Criticality has been achieved in the reactor core at the Temelin site in the Czech Republic, much to the dismay of the Austrians who have responded with widespread demonstrations.

The Russian-designed VVER nuclear reactor has been significantly delayed by numerous upgrades that have been required to raise the installation to Western standards, and the station uses an American control system. However, the Austrians remain unconvinced that the site is safe.

The reactor lies only a few tens of kilometres from the Austrian border with the Republic and although the Czech president has repeatedly assured Austria that the plant poses no threat, all 15 border crossings between the two countries have been blocked by demonstrators demanding that the reactor be dismantled. Demonstrators even included the newly elected Austrian premier, and extended to the Czech embassy in Vienna. The future of the Temelin facility has been linked to the Czech entry into the European Union, of which Austria is already a member, although the Republic has dismissed the idea that its reactor programme and its entry to the Union should be in any way inter-dependent.
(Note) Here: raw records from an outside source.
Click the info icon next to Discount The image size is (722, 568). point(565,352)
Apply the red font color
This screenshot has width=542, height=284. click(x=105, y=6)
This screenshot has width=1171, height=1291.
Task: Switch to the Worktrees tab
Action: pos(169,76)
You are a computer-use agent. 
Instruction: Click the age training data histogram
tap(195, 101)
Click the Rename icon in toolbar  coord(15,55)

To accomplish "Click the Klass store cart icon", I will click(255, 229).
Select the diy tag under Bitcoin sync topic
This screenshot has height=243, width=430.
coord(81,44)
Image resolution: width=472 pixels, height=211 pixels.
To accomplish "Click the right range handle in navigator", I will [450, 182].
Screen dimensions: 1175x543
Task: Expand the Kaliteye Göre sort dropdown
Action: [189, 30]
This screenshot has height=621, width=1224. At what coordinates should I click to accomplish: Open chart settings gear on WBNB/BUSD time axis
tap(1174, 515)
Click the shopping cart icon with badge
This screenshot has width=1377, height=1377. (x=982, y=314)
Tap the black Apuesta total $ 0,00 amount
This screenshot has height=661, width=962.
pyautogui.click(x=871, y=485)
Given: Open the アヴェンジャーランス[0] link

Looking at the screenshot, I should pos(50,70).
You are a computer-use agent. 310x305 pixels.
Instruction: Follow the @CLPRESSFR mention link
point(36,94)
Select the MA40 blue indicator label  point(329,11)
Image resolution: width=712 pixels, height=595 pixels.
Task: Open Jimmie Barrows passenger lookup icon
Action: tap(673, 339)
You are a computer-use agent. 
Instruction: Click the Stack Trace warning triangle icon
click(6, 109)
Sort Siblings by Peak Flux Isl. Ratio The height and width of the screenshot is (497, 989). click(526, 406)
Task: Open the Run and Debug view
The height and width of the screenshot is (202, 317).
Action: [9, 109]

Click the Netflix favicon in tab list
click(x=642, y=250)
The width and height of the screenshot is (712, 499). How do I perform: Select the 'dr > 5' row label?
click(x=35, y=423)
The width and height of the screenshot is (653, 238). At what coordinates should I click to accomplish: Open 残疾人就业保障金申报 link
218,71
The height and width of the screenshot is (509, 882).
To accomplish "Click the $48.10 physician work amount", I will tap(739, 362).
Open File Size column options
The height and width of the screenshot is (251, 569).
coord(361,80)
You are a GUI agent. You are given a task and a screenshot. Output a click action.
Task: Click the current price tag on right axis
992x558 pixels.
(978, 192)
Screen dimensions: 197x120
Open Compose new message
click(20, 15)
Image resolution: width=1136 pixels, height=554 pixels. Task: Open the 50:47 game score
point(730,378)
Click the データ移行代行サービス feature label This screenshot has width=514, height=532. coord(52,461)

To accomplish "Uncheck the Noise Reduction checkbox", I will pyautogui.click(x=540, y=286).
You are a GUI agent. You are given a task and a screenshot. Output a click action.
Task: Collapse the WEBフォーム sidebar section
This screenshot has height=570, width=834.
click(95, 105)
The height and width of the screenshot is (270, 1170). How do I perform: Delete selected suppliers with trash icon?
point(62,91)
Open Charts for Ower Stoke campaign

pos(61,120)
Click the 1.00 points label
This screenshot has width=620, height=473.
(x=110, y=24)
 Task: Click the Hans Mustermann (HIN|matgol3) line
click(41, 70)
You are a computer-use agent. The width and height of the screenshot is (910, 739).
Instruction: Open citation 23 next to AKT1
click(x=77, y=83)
In other news from the country, the cabinet is debating an industry ministry plan under which the state’s 67.8 per cent stake in CEZ, the dominant power company, would be sold, along with the national grid and options to secure key shareholdings in the eight regional distributors.

Concerns have been raised that, after the partial privatisation, the plan provides for the grid to be spun off, and two years later the foreign investor would be invited to increase its stake in CEZ to a majority. The plan has its attractions to ministers, as by putting a vertically integrated company up for grabs, the government would be in a position to maximise the price.